Sottil: "Fatto bene nel primo tempo, dovevamo chiuderla prima"

Andrea Sottil

Andrea Sottil  Foto: Nino Russo

Le dichiarazioni a caldo del mister rossazzurro

Di seguito le dichiarazioni a caldo di Andrea Sottil, intervistato da Angelo Patanè (Telecolor), al termine della gara tra Catania e Rende, vinta di misura dagli etnei grazie alla rete di Matteo Di Piazza, al suo esordio al "Massimino":

«È la sesta vittoria consecutiva in casa, abbiamo fatto bene nel primo tempo, nel secondo ci siamo abbassati un pochettino e abbiamo sbagliato diverse ripartenze. Potevamo chiuderla prima con quell’occasione clamorosa di Curiale. Il Rende ha fatto poco e niente. Baraye è stato recuperato all’ultimo e deve riprendere il ritmo gara così come Di Piazza. Io accetto tutto, compresi i fischi, anche la Juve Stabia ha vinto 1-0 contro l’ultima in classifica, la Paganese. Prendo atto dei fischi».

«Abbiamo preso un po’ di palleggio. Non ci sono state parate di Pisseri. Sicuramente dobbiamo migliorare alcune cose, venivamo da una brutta sconfitta. I ragazzi hanno messo tutto in campo. Io lavoro come un dannato, ho sangue catanese dentro, non mi nascondo, sono sempre il primo a metterci la faccia».

«Biagianti e Carriero, che hanno fatto una partita straordinaria, sono due interditori, nella ripresa ho messo Bucolo. Carriero, Di Piazza e Sarno devono riprendere il ritmo, perché non facevano parte del progetto tecnico delle loro precedenti squadre.
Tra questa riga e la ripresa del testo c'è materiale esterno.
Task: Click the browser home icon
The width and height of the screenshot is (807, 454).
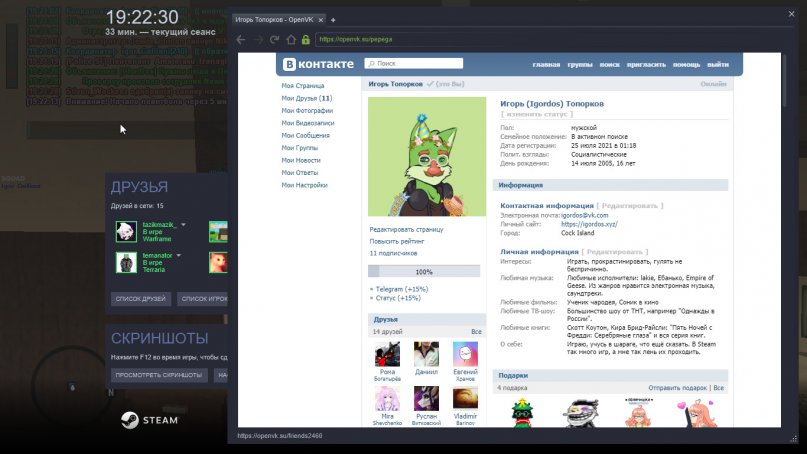Action: point(291,40)
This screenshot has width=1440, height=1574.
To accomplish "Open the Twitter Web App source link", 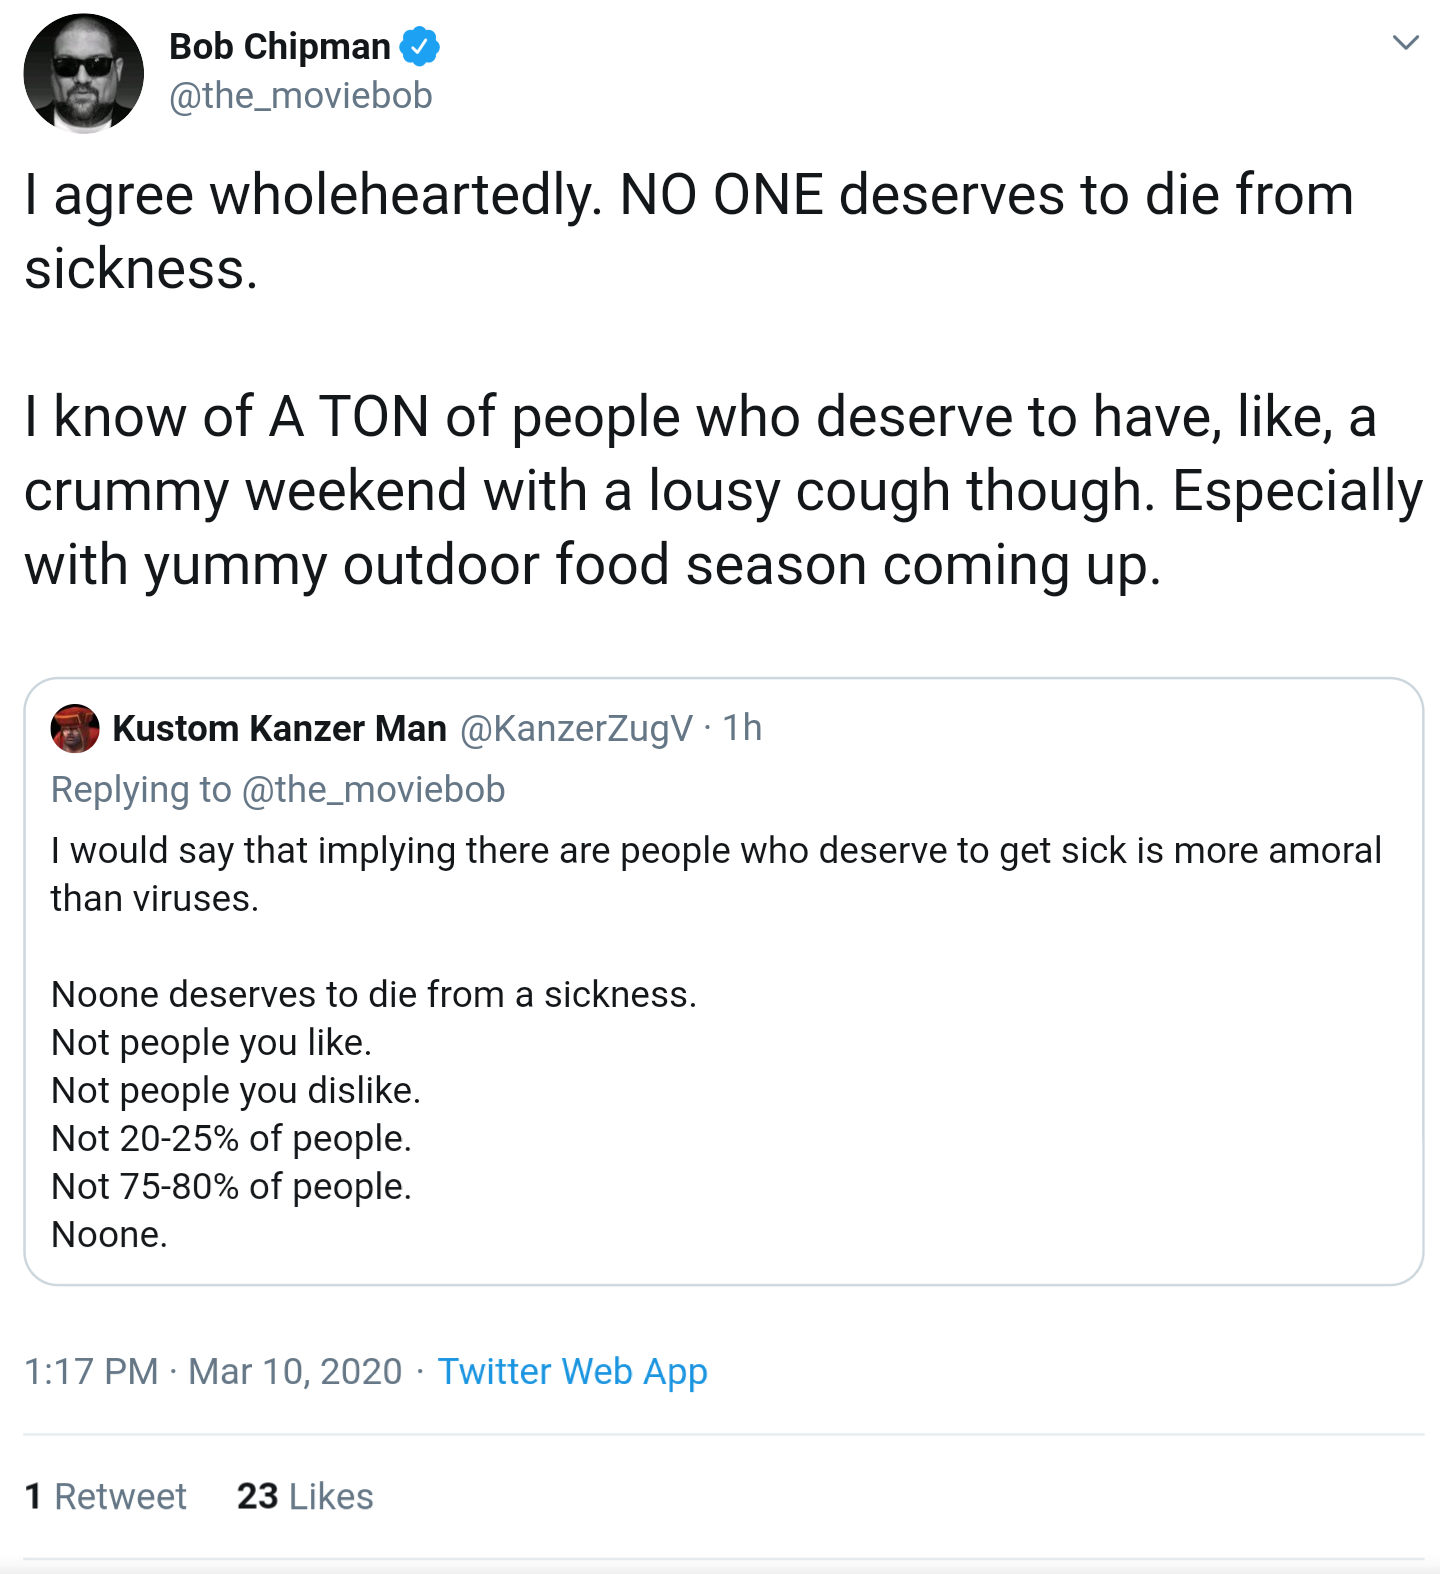I will tap(572, 1371).
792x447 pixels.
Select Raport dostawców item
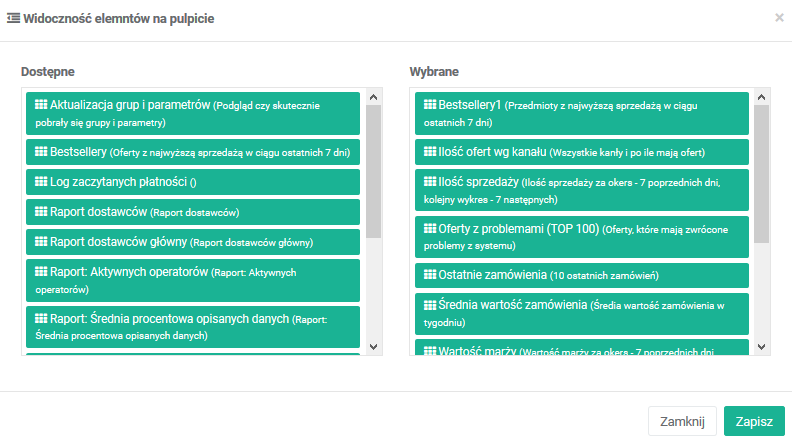(192, 212)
Abbiamo sbagliato tante ripartenze oggi e un po’ ci siamo abbassati, come ho detto prima».

«Dobbiamo cercare di vincerle tutte, sappiamo che il percorso è tosto ma lo è anche per gli altri, non solo per noi. La ripresa l’abbiamo steccata col Siracusa, abbiamo preso una brutta botta. La chiave è non essere ossessionati dalla rincorsa. Dobbiamo concentrarci sulle nostre migliorie e pensare partita dopo partita».